Hélas, toutes les sociétés du monde libre n’ont pas courage et résolution et ni même conscience d’avoir des ennemis. L’Amérique a des « alliés » qui préfèrent ignorer les puissances hostiles, voire s’y soumettre, plutôt que de les affronter, comme Macron vient de faire en votant avec la Chine et la Russie pour refuser que les Nations Unies permettent aux pays du Golfe de forcer militairement l’Iran à rouvrir le Détroit d’Ormuz qui est zone navigable internationale. Avec des gens comme Villepin et Macron, la France n’est plus seulement l’exemple paradigmatique de la lâcheté physique mais aussi l’archétype de l’allié félon (remarquons que le droit de veto de la France et de la Russie devrait être révisé, leur statut respectif ayant changé depuis 1945…).
Cela fait des décennies, bien avant Trump, que les Américains (militaires, personnalités politiques et contribuables) déplorent l’inqualifiable couardise de leurs alliés, mauvais payeurs, profiteurs, suffisants et moralisateurs alors que tous sont protégés par l’Amérique et certains (Allemagne, Corée du Sud, Japon…) par des bases militaires américaines pour lesquelles ils n’ont jamais payé un kopeck.
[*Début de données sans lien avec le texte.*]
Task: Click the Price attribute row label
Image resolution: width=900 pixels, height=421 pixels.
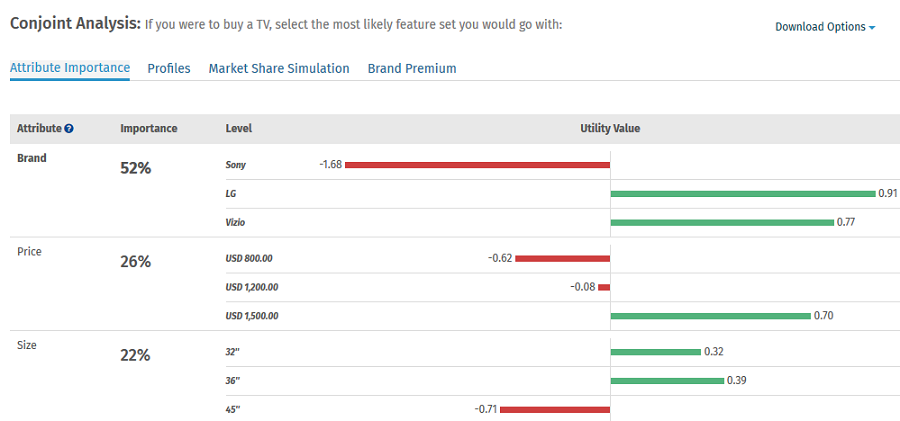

Trump, lui, le dit crûment.
Lorsque l’Amérique a été attaquée, le 11 septembre 2001, la France s’est particulièrement distinguée, refusant une aide symbolique à l’intervention en Irak. Bush ne demandait pas de soldats français, seulement l’utilisation de pistes d’atterrissage. Le refus de la France n’a donc sauvé aucune vie française mais a installé une terrible association dans les esprits : Français, donc lâche. Et l’islamo-gauchiste Villepin est revenu à charge, avec quelques autres, contre l’opération Epic Fury en Iran : « guerre qui contrevient au droit international », « pas notre guerre », « il n’y avait pas de menace imminente »…tels sont les prétextes bancals des Européens, tous aisément réfutables.
Ces gens-là auraient sans doute préféré un autre 11 Septembre.
Ceux-là même qui se gargarisent d’envolées rhétoriques sur « la grandeur de la France », y compris militaire, ratent toutes les occasions de restaurer leur image. Trump leur a demandé accès d’atterrissage chez eux et proposé qu’ils viennent au moins faire de la figuration dans le Golfe, le danger étant terminé puisqu’il a déjà gagné militairement. Mais non, aucune aide et notons au passage que la petite dame Meloni est tombée de dix étages dans notre estime…
S’il parvient à présent à faire surgir des responsables iraniens non-hostiles à l’Ouest et à Israël, le mérite en reviendra à l’Amérique d’abord et à l’aide précieuse d’Israël et des alliés arabes que Trump a su mettre de son côté, ce qui n’est jamais salué par les alliés félons et leurs media de gauche.
Que Trump soit ulcéré est amplement justifié. Qu’il parle de bombarder les résidus des Gardiens de la Révolution jusqu’à les « réduire à l’Age de pierre auquel ils appartiennent » est compréhensible car on se lasse d’entendre parler de leurs 2500 ans de civilisation…. Que l’Amérique conservatrice menace les Européens de quitter l’OTAN, c’est quelque chose que les plus ardents défenseurs de l’Alliance, dont l’auteur de ces lignes, commencent à accepter. Même si l’OTAN sans l’Amérique, c’est zéro défense pour les Européens.
Après tout, peut-être faut-il en arriver à cette extrémité pour qu’ils mesurent leur insignifiance.